For generations, the butterfly has been a source of inspiration and wonderment. While these delicate and fascinating creatures brighten our days, the winged workers also help to pollinate gardens and crops. In Fort Lauderdale, we’re fortunate to see butterflies fluttering about year-round.
Happiness is a butterfly, which when pursued, is always just beyond
your grasp, but which, if you will sit down quietly, may alight upon you.
If you’ve ever appreciated these winged creatures, you’re in luck! Located in Coconut Creek, a city in the northern section of Greater Fort Lauderdale, is Tradewinds Park —home to Butterfly World. The three-acre butterfly park is the first of its kind in the United States and the largest in the world.

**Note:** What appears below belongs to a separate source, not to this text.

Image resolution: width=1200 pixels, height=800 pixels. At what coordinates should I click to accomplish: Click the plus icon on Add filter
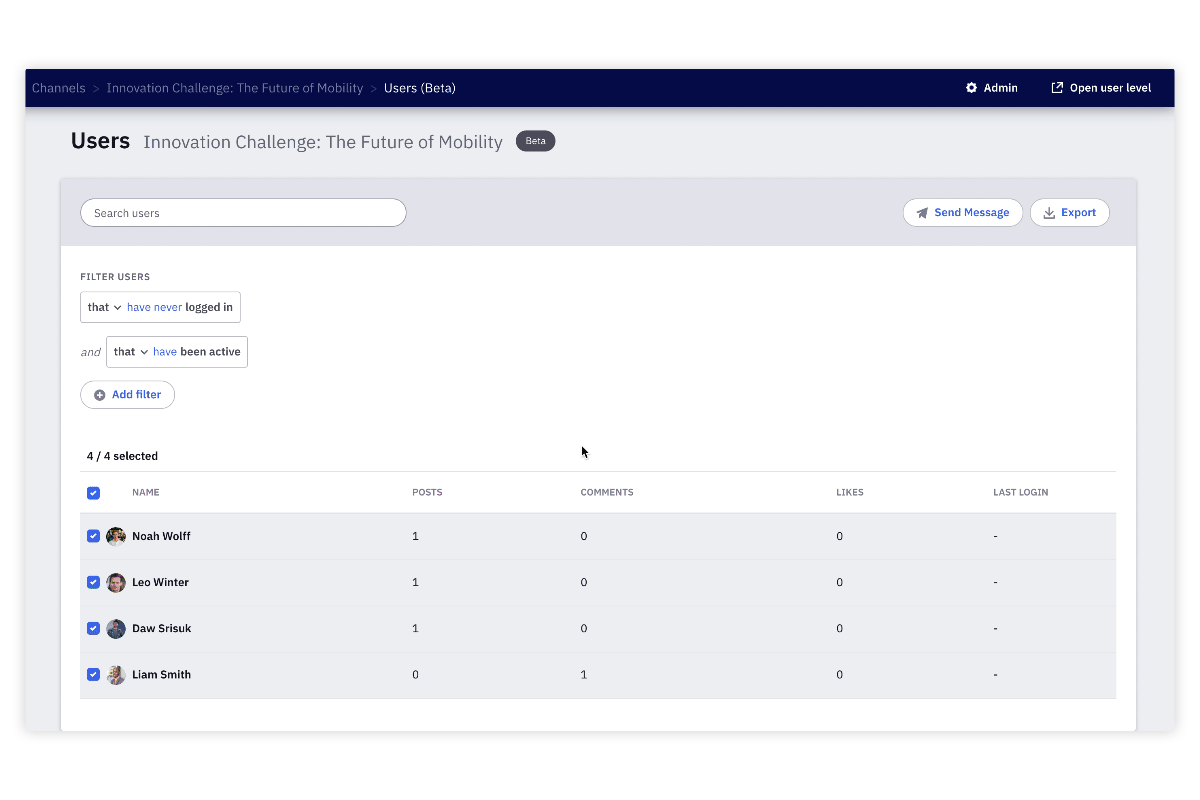pos(99,395)
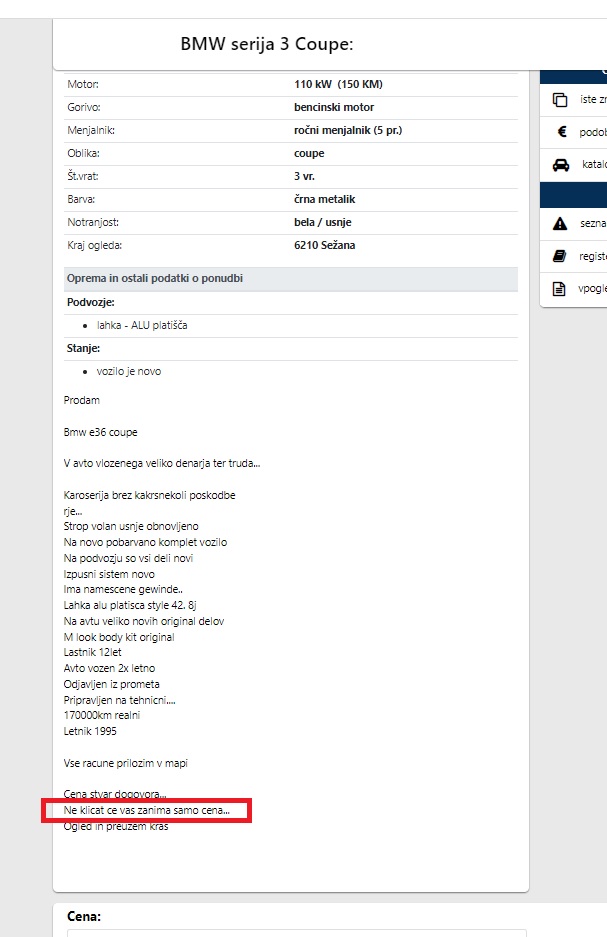Click the 'lahka - ALU platišča' list item
Image resolution: width=607 pixels, height=937 pixels.
[x=142, y=325]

We delight in the beauty of the butterfly, but rarely admit the
changes it has gone through to achieve that beauty.
Over the course of a given year, the park hosts about 300 species on their ever-changing list. Thanks to the favorable Fort Lauderdale weather, there are between 2,000 to 3,000 butterflies flying about every day in the park. Of those, there are about 80 species. According to the park, butterflies are most active on bright, sunny days.

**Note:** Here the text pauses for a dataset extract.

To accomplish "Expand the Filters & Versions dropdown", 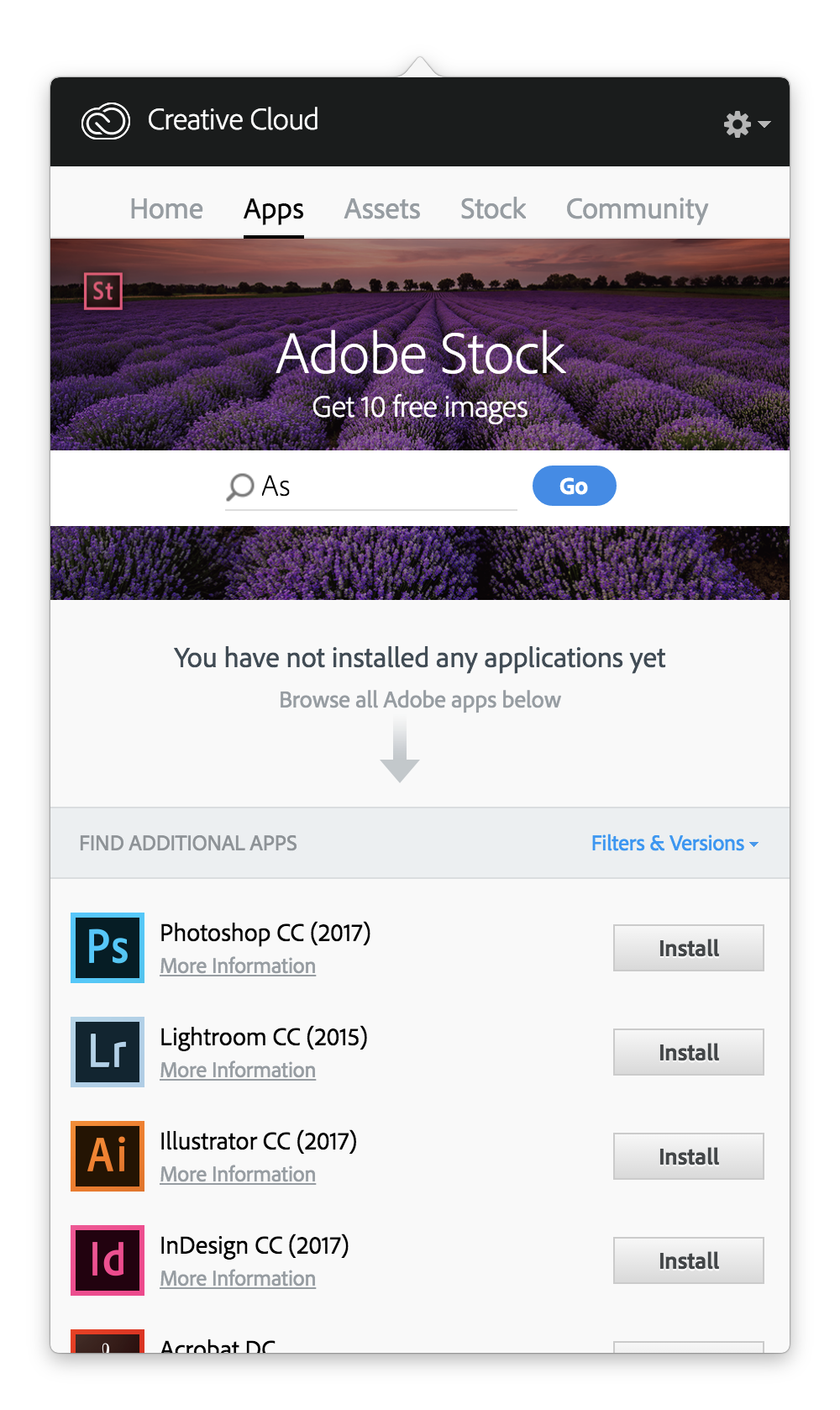I will click(675, 844).
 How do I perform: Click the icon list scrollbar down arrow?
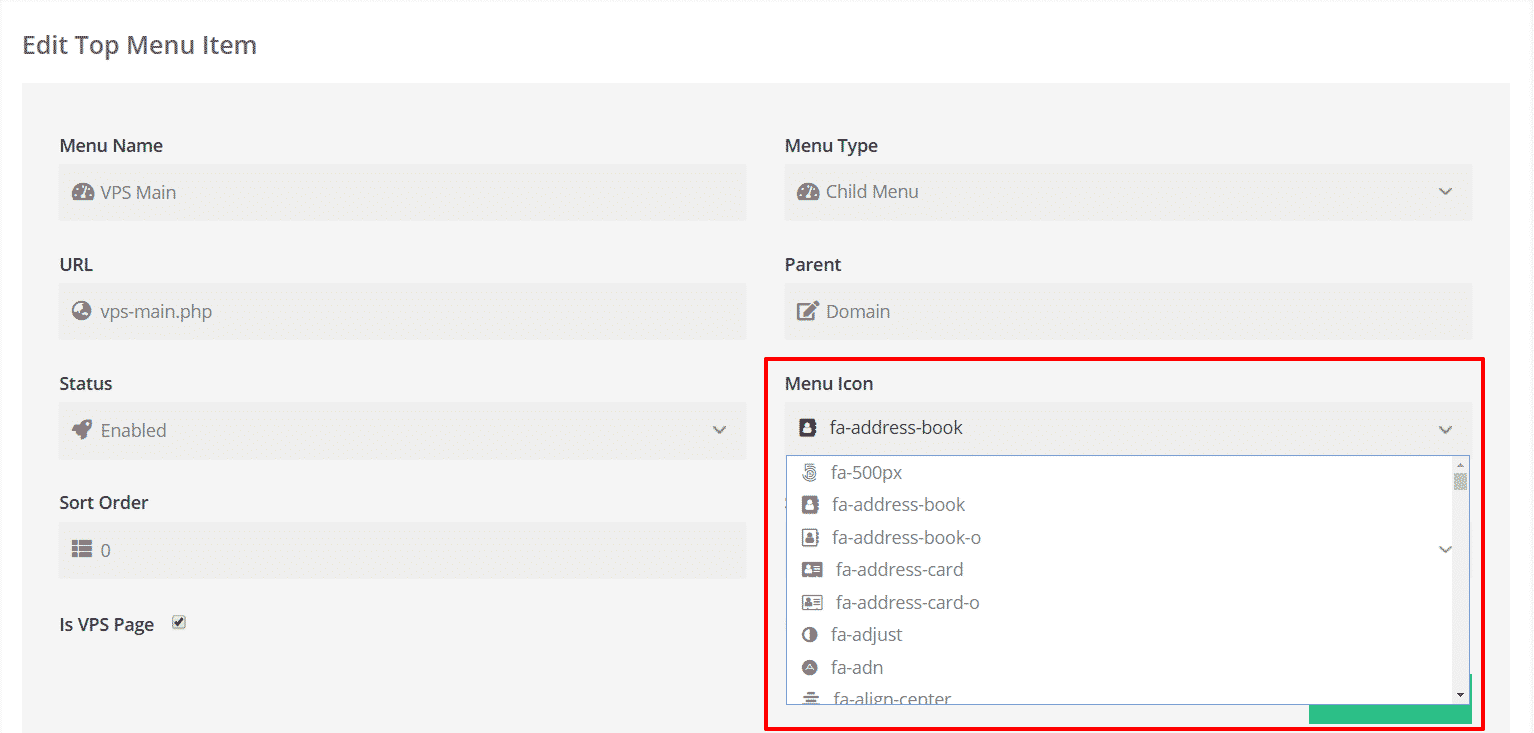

Happiness is like a butterfly: the more you chase it, the more
it will elude you, but if you turn your attention to other things,
it will come and sit softly on your shoulder.
-Henry David Thoreau
Butterflies are self propelled flowers.
Visiting Butterfly World
Your Butterfly World tour starts at the farm. Here you can view the butterfly life cycle through laboratory windows. If you’re lucky, you can watch the larva become transparent and the butterfly emerge.

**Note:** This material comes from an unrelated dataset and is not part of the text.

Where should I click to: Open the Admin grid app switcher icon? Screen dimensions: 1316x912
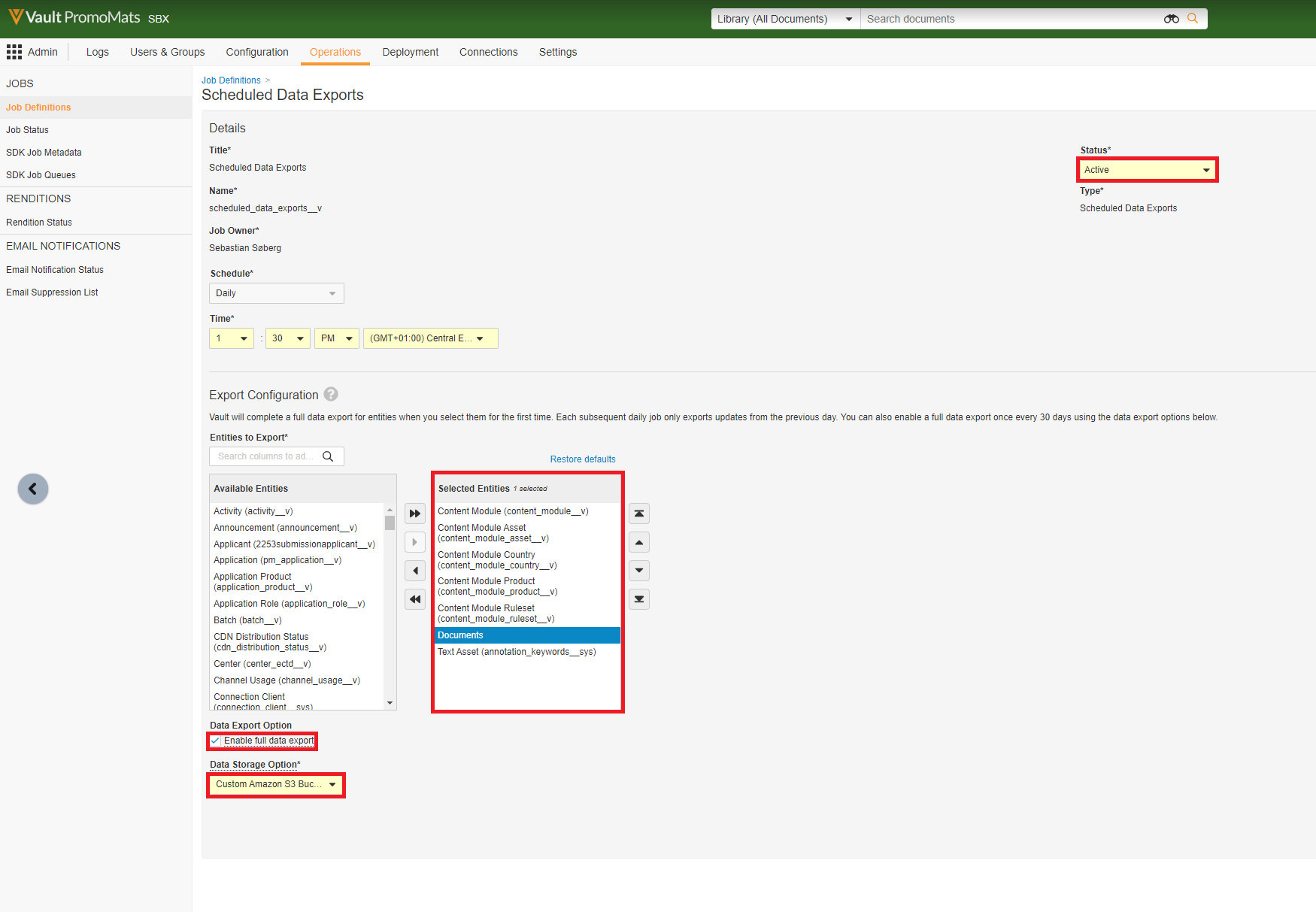coord(14,52)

The North American Aviary is your next stop. This structure houses species native to Florida, including the Julia, monarch, giant swallowtail and zebra. The brightly colored insects fly around freely, sometimes alighting on a visitor’s shoulder. Also included in this aviary is a floral collection of select plants from North and South America, as well as the Caribbean. Included in the floral collection are about 100 flowering orchids.
Next on your journey is Basket Walk. This walkway is lined with nectar-producing blossoms, a favorite of butterflies, and pupa-emerging cases.
The walkway leads to Tropical Rain Forest, the main aviary. In this large screened building is lush landscaping that includes a waterfall, observation decks, bridges and a pool with Technicolor Japanese koi. Hundreds of tropical butterflies go about their day freely in this structure alongside blue, yellow, white and green parakeets. Adding to the experience are tropical rain showers that fall every five minutes.
Just outside the Tropical Rain Forest is the botanical vine walk. Along this path are passion vines and the Dutchman’s-pipe —a favorite of the black and yellow swallowtail.
Next is Sulfur City, where sulfurs and other native Florida butterflies feed on the blossoms in the outdoor gardens. Also included in this stop is the milkweed pasture, where butterflies like the monarchs and queens feed. A few yards away is the museum and insectarium, an international collection of pinned insect and butterfly specimens.
On your way out, don’t forget to stop by the gift and plant shop. Here you can purchase plants that can help turn your garden into a mini-Butterfly World!
May the wings of the butterfly kiss the sun
And find your shoulder to light on,
To bring you luck, happiness and riches
Today, tomorrow and beyond.
Learn More About Butterfly World
Visit the Butterfly World website to learn more about the park and plan your visit. In the meantime, we hope you will enjoy the video introduction to the park that is below.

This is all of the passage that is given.